Once the swimmer leaves the camp, or for those that do not attend, the short term goal should be what will be accomplished today. The focus of training is different nearly every single day. One day, the focus may be on butterfly or kicking or IM, while on another day the focus may be on strength/power training, turns, recovery or any number of other important techniques. The goal of that day should be to improve in a specific technique that was learned at our camp for whatever aspect of training is being emphasized. By doing so, the swimmer will reinforce the improvements gained from attending our Race Club camp. The swimmer will begin to shore up their biggest weaknesses.
The second or medium term goal is what we want to accomplish this season. As part of our discussion on mental training at our camps, we have every swimmer define specific goal times for the end of the season and write them down. We also ask the swimmer to know exactly when and where those goal times will be reached. One by one, we go over those goal times with each swimmer, offering suggestions if we do not feel they are appropriate. Then we ask the swimmer to take the approved goal times home and transpose them onto a large poster board that can be hung in their bedroom. We want the swimmer to see those goal times every single day of the season.
Specifically defined goal setting is an extremely important part of mental training and one that should be taken very seriously. It is surprising how many swimmers are not setting goals each season. It is remarkable how often our Race Club swimmers that do will achieve their goal times each season. If the goals are not written and visible to the swimmer each day, I doubt they would be as successful.
We like to think of each season as a chapter in the swimmer’s life; a book that is being written about the swimmer in real time. Once the season is over, regardless of the outcome, we close the chapter and start a new one. Some chapters seem better than others, yet from our perspective, every chapter is valuable, as each provides vital experience and education, some of which is tough. There are no bad chapters.

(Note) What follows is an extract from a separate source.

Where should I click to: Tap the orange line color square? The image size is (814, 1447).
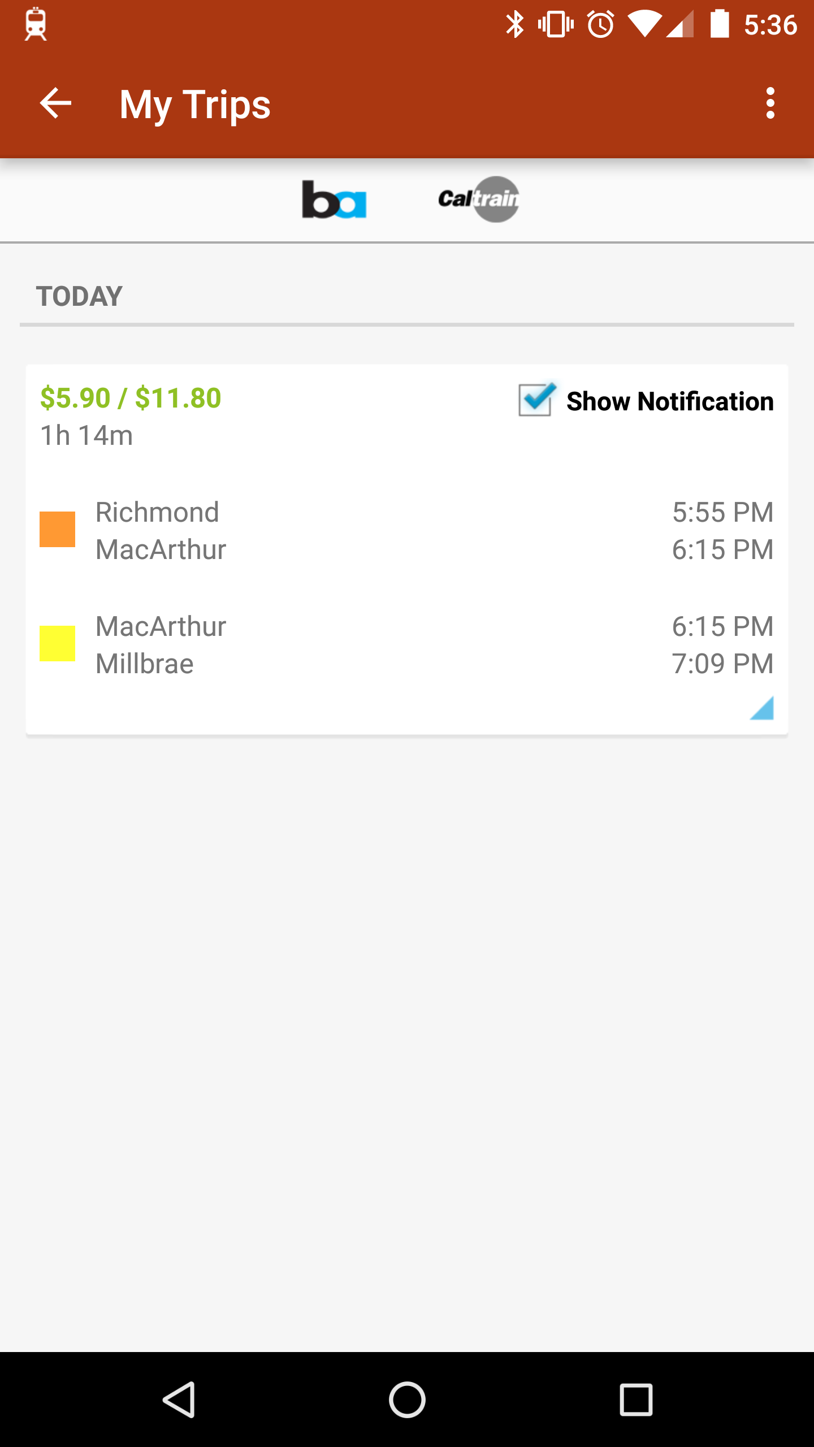pos(57,530)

The swimmer’s long term goal may be the most important. Swimming is a challenging sport. Incredible amounts of work and dedication are required by both swimmers and parents in order to excel. For a swimmer to continue on this long journey, chapter after chapter, year in and year out, there needs to be a vision of where the journey is leading to. There needs to be something personally significant in setting goals for the swimmer.
For an old swimmer like me, a hot shower after practice and the release of a few endorphins may be enough to keep me coming back, but not so much for a young swimmer. The workload and expectations can sometimes be too great. There has to be more to it than socializing with team members, the occasional great practice or even achieving the goal times at the season’s end. There has to be a bigger reward.

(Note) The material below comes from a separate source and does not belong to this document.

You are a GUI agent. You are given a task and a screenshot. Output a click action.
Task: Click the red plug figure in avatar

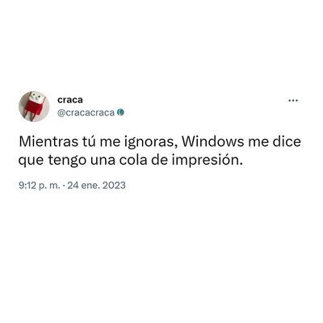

Dream Big When Setting Goals
At The Race Club, we encourage every swimmer to dream big when setting goals. Whether the long term goal or dream is realistic or not does not matter. While every Olympian began with a dream to be there some day, not every swimmer that dreams of being an Olympian arrives there. This really doesn’t matter. It is the dream that kept him or her going through the most difficult chapters. The dream pushes the swimmer higher up the ladder of success. It could be making it to the Junior Nationals, Olympic Trials or getting a college scholarship or even achieving a personal best time. So long as there is a vision; a dream of where the path is leading to, the journey becomes doable.
The short term goal should be considered every day. The middle term goal should be established at the beginning of each season or chapter, with a friendly reminder on the bedroom wall each day. The long term goal should be considered every so often and tucked into the subconscious of the mind. It is kept there in a safe place and brought out whenever motivation is needed.
If you want to become a better swimmer today, this season and over your career, begin setting these three sets of goals. We guarantee that they will help you.